### Задание A:
На каком инструменте играла мама в «Персимфансе», согласно отрывку воспоминаний об отце?
### Задание B:
Верните без изменений часть отрывка воспоминаний об отце от слов «С 1917 г. папа» до слов «они крепко обнялись.» включительно.
### Задание C:
Продолжите отрывок воспоминаний об отце, начав сразу после его последнего предложения.

### Предложенный отрывок:
○ ○ ○ ○ ○ ○ ○
С 1917 г. папа занимал ту же должность (концертмейстер-солист) в оркестре Государственного Академического Большого театра и выступал с Клодом Дебюсси (1862—1918), французским пианистом и дирижером, Б. Бартоком и Карло Цекки (1903—1984), итальянским пианистом и дирижером. Много лет спустя мы с папой сидели в одном из первых рядов партера Большого зала консерватории на концерте, в котором дирижировал К. Цекки. Папино место было у центрального прохода. И вот, когда К. Цекки под аплодисменты повернулся к залу, он увидел папу. Быстро спустился вниз, подошел к нему и они крепко обнялись.
В 1918 г. папа, будучи профессором, преподавал в Музыкально-драматическом институте, а с 1920 г. — в Московской государственной консерватории (МГК) им. П.И. Чайковского, где заведовал кафедрой скрипки. Журнал «Филармоник» в марте 2012 г. писал, что «после отъезда Л.Ауэра за рубеж в 1917 году образовался определённый вакуум в педагогике, и Цейтлин своим творчеством в определенной степени заполнил его». В своей педагогической деятельности он всегда опирался на идеи своего учителя Л.Ауэра. Работая с учениками, он уделял огромное внимание художественному воплощению музыки. «Звучащая техника» – был его девиз».
В начале 20-х гг. в соответствии с указом, подписанным В.И. Лениным, папе выделили одноэтажный особняк, кажется, на Плющихе. Он сразу же отдал его под музыкальную школу, а сам жил чуть ли не в проходной комнате.
В 1922 г. по его инициативе был организован «Персимфанс» — Первый симфонический ансамбль без дирижера, исполнявший на своих концертах шедевры классической музыки. Папа возглавлял художественный совет и выполнял функции концертмейстера. Оркестр играл так слаженно, что иностранцы, приходившие его послушать, после окончания концерта поднимались на сцену и искали провода, идущие, по их мнению, от папы к другим музыкантам, и позволяющие ему управлять ими. Об этом рассказывала мне мама. Она играла в оркестре на ударно-клавишном инструменте, типа «мини-пианино», называемом «челеста».
○ ○ ○ ○ ○ ○ ○
### Фрагмент данных:
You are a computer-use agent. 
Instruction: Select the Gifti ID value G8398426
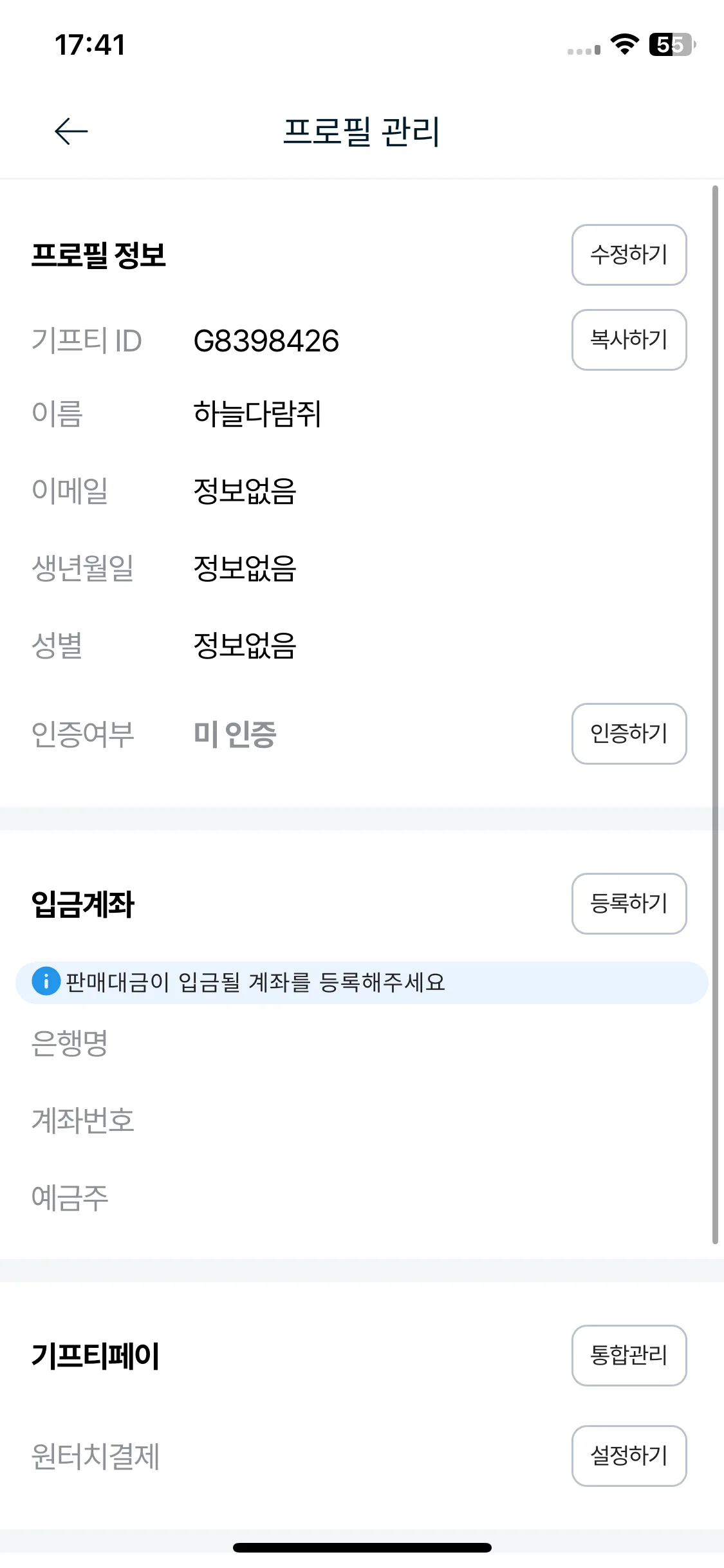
○ ○ ○ ○ ○ ○ ○
### Ответ к заданию A:
На челесте.

### Ответ к заданию B:
С 1917 г. папа занимал ту же должность (концертмейстер-солист) в оркестре Государственного Академического Большого театра и выступал с Клодом Дебюсси (1862—1918), французским пианистом и дирижером, Б. Бартоком и Карло Цекки (1903—1984), итальянским пианистом и дирижером. Много лет спустя мы с папой сидели в одном из первых рядов партера Большого зала консерватории на концерте, в котором дирижировал К. Цекки. Папино место было у центрального прохода. И вот, когда К. Цекки под аплодисменты повернулся к залу, он увидел папу. Быстро спустился вниз, подошел к нему и они крепко обнялись.

### Ответ к заданию C:
В организации работы «своего» оркестра папа следовал традициям Сергея Кусевицкого. По словам Р. Баршая, «он тоже был из породы просветителей…». Так же, как и у Кусевицкого, к концертам Персимфанса печатались программы с разъяснениями содержания исполнявшихся в концерте произведений и описаниями жизни и деятельности композиторов. Все концерты оркестра передавались по радио с комментариями, сформулированными членами художественного совета. И, помимо обычных выступлений, оркестр ездил с бесплатными концертами на заводы и в армейские части.
О Персимфансе восторженно отзывался С. Прокофьев, исполнивший в его сопровождении свой Третий фортепьянный концерт (см. фотографию внизу слева: С. Прокофьев и папа перед концертом). В этом же году оркестру было присвоено звание «Заслуженный коллектив СССР», а папе - звание заслуженного деятеля искусств РСФСР.
В Интернете я прочла несколько страничек из дневника С.С. Прокофьева о том, как в январе 1927 г. он возвращался из-за границы «в страшную СССРию (эссесерию)». Один из встречающих его на вокзале был папа, который в последующие дни показывал ему Москву.
Артур Штильман, автор примечаний и послесловия к публикации Виктора Данченко «Письма профессора Льва Моисеевича Цейтлина» (Журнал «Семь искусств». № 1, дек. 2009 г), рассказывая о создании Персимфанса, называет его «уникальным ансамблем» и подчеркивает, что только колоссальный энтузиазм его членов заставлял их собираться на бесплатные репетиции для того, чтобы «вместе создать нечто, до тех пор неизвестное и невиданное — полный симфонический оркестр, но — без дирижера».
Вам, наверное, знакомо выражение «культ личности Сталина». В то время сама идея коллектива без руководителя уже была крамольной. И потому в 1932 г. оркестр разогнали. Штильман так характеризует эту ситуацию: «Время революционного порыва и “силы коллектива” прошло. Наступило время вождей…». И.С. Козловский — один из известнейших певцов России уже нашего времени, вспоминая о своих выступлениях с Персимфансом, отмечает, что «б;льшего единения нельзя было и представить себе. Персимфанс — коллективный ум, убедительный и блистательный по исполнению. Дирижер нередко отказывается от этого коллективного ума, становясь диктатором».
Докторскую диссертацию он защитил в 1941 г. (ему тогда было 60 лет, и он в войне не участвовал). С 1941 г. по 1943 г. он преподавал в Московской консерватории, эвакуированной в Саратов. Потом все вернулись в Москву.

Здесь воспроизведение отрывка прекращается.